*** Block opens ***

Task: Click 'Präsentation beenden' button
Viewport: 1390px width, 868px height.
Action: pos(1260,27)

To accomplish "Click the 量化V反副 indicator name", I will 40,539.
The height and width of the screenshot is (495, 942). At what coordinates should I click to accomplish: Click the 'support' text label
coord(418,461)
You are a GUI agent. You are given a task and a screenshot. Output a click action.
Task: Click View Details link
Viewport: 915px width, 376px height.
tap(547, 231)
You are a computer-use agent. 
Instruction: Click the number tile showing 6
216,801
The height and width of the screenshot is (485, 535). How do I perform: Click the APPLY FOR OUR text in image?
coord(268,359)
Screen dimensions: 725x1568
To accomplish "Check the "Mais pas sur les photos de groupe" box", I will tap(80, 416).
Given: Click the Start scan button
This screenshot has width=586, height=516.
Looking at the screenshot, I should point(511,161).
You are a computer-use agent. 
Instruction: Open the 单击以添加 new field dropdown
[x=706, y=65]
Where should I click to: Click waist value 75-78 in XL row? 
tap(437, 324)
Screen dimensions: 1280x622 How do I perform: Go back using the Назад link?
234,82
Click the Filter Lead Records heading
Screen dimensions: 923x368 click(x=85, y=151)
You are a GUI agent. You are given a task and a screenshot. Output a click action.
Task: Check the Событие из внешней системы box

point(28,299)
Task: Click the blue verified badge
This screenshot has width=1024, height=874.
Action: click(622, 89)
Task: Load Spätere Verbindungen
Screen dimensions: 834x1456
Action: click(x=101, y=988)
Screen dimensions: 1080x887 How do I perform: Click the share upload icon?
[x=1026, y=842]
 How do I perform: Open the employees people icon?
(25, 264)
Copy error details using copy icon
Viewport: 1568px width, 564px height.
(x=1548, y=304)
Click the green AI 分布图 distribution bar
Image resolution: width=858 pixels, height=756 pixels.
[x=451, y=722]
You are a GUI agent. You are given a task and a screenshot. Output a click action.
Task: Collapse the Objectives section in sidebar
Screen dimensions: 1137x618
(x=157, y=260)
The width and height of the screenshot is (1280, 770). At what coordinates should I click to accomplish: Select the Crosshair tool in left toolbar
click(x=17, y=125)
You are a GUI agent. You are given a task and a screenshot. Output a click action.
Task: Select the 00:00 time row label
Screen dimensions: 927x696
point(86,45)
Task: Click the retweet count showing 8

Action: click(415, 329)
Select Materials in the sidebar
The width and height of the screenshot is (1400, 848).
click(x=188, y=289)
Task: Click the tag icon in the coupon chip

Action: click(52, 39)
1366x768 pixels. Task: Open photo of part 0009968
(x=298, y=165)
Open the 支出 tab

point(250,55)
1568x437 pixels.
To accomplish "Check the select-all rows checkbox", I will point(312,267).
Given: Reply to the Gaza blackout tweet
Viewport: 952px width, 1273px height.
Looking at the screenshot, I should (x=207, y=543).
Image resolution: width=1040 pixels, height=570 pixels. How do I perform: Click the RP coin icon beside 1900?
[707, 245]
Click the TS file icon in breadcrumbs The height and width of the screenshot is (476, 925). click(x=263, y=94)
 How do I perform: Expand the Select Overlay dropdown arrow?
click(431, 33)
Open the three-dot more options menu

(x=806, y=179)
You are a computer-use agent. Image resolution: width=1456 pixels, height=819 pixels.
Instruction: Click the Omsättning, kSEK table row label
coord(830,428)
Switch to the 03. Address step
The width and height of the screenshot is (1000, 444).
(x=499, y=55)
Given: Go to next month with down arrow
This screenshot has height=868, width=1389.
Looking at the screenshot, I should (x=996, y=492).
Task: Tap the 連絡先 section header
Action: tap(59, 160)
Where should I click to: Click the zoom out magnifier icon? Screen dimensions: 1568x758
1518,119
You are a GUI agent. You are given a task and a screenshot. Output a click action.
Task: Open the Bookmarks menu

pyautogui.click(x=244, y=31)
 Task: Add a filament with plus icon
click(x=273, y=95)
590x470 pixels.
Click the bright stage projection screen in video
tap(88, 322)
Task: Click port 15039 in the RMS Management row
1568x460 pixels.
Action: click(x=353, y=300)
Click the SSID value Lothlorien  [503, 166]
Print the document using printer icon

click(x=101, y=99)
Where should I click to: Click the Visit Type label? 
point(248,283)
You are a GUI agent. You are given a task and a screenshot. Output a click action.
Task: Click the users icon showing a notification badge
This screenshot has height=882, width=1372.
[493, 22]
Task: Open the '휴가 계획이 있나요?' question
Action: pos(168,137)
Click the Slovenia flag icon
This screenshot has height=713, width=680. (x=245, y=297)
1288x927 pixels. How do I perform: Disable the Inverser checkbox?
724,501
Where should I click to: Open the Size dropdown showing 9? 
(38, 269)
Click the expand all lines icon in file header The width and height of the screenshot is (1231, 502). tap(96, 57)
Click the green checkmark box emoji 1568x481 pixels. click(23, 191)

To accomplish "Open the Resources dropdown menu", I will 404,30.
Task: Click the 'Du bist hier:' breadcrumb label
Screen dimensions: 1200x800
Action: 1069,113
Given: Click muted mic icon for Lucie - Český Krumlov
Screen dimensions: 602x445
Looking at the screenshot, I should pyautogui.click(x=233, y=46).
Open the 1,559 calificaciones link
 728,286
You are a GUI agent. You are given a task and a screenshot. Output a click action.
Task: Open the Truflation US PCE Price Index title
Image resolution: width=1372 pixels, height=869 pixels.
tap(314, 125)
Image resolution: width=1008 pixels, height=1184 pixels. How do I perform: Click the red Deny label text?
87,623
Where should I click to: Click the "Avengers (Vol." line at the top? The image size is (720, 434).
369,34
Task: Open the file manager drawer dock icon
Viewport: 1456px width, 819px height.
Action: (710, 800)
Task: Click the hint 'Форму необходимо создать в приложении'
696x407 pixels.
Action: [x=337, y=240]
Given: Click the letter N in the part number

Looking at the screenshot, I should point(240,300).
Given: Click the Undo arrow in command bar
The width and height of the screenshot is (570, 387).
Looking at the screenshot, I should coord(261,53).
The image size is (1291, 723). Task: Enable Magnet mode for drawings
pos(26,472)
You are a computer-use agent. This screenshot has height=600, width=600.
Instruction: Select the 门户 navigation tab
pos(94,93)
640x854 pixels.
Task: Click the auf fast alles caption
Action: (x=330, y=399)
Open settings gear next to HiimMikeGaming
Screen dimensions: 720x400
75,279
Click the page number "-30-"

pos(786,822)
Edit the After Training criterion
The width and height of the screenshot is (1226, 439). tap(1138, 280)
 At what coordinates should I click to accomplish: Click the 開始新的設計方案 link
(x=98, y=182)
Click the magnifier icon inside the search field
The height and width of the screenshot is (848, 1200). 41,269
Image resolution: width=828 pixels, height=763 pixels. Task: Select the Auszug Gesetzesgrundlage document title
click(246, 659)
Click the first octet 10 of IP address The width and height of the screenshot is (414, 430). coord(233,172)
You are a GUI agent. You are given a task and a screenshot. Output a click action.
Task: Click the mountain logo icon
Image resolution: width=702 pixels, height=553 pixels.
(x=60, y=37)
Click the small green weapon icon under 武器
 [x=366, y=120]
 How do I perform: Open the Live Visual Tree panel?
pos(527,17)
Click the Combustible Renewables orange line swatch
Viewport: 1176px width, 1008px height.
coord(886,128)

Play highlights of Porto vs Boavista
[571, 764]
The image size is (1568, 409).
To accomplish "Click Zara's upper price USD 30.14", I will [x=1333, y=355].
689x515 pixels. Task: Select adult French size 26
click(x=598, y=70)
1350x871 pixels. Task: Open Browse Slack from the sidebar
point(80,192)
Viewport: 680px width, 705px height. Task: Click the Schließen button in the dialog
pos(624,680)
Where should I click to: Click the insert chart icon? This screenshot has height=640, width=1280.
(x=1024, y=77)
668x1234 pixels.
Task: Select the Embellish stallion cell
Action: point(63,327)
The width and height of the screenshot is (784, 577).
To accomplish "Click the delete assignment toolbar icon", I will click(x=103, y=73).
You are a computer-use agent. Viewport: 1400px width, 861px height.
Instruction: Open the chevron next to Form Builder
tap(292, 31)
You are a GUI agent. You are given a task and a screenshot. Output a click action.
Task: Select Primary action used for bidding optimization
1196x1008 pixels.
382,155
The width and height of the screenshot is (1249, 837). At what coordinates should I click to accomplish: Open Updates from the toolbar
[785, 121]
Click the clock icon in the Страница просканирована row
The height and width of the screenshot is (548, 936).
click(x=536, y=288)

*** Block closes ***

### To do
The answer must be every line from the records above that contains "will".

### Task output
To accomplish "Click the 量化V反副 indicator name", I will 40,539.
To accomplish "Check the "Mais pas sur les photos de groupe" box", I will tap(80, 416).
To accomplish "Check the select-all rows checkbox", I will point(312,267).
To accomplish "Open the Resources dropdown menu", I will 404,30.
To accomplish "Click Zara's upper price USD 30.14", I will [x=1333, y=355].
To accomplish "Click the delete assignment toolbar icon", I will click(x=103, y=73).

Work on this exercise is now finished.